Q.カラフルなのにどこか懐かしく、纏うとハッピーな気分なれるデザインを生み出す原動力とは?

手編みからスタートし、今は昭和の頃に愛されていた機械編み機と手編みをミックスさせています。元々祖母の手編みが大好きで、ニットにこだわるのはそこがルーツ。それにオリジナルの生地を発注するには大量のロット数が必要ですが、編み物だと自分の手ですぐにオリジナルができるのも強みでしょう。デザインを考えるときは最初に全体像を描くのではなく、編みながらどんどんイメージを膨らませていく派です。だからその時の気持ちやマイブームが作品に反映されるし、色使いやモチーフに意外性が生まれることも。その時のアイデアを編み込んでいくので私自身完成まで常にワクワクしているので、それがハッピーなデザインに繋がっているならすごく嬉しい。ただ、宇宙人や太陰太極図なんかは好きなモチーフでよく取り入れます。宇宙人にはまだ見ぬ世界への憧れや面白さを感じるし、太陰太極図は光の中にも影があり、影の中にも光がある、何事も一辺倒じゃないというメッセージ性に惹かれるんです。

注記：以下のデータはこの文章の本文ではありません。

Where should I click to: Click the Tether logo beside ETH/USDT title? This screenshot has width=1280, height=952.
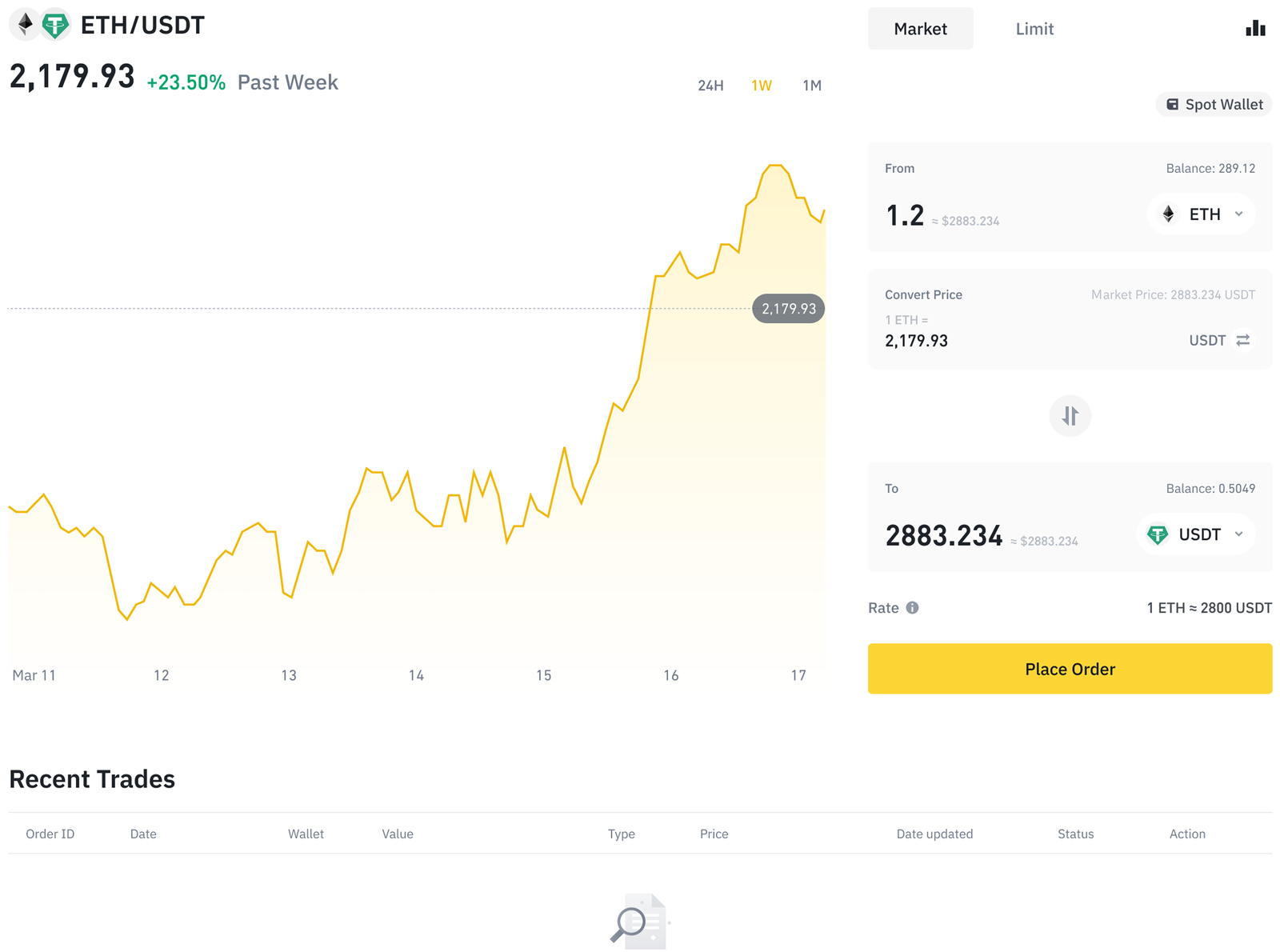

Q. ニット以外にも靴のリメイクをされており今年3月2日からは阪急うめだ本店(シューズギャラリー)で販売されるリメイクシューズのデザインを担当されますが、リメイクシューズの魅力とは?

以前某ブランドのボクシングシューズに一目惚れして手に入れた時、これにヒールがあったら可愛いかも!とリメイクの可能性に気づきました。靴って履き心地が良いと古くなっても履き続けたいし、思い入れのある靴を再生できるならもっと長く愛用できるはず。今回のPOP UPではデッドストックの靴をニットやヒールでアレンジしようと準備していて、職人さんと二人三脚で進めています。職人さんの知識を得ることができ、私にとっても学びが大きいんですよ。

バーチャルファッションこそ究極のエコ

Q.自身のブランドが軌道に乗る中でのスクーリング、しかも毎週末東京に通ってまでファッション3Dモデリングを学ぶ理由とは?

以前メタバースとファッションの記事を読んだ時に、これからのファッションの可能性を強烈に感じました。それですぐに私も学びたいと学校を探したんです。最近はバーチャルで商品を販売するブランドも増えていますが、バーチャルファッションって現実に品物を作るわけではないので究極のサステナブルだと思うんです。架空のファッションとはいえ今の技術では非常にリアルに表現でき、それこそニットの質感も再現できる。メタの世界でのオシャレを楽しむ時代はもうすぐそこかもしれませんよね。その勉強のため週末ごとに夜行バスで東京の学校へ通っていますが、そこでは学生さんからアパレル企業の社長まで年齢も立場も異なる人と机を並べて学んでいます。授業の内容はもとより、そこでの出会いや受ける刺激もデザインを仕事にする上でとても貴重。近々ここ神戸と東京との二拠点生活も計画しているんですよ。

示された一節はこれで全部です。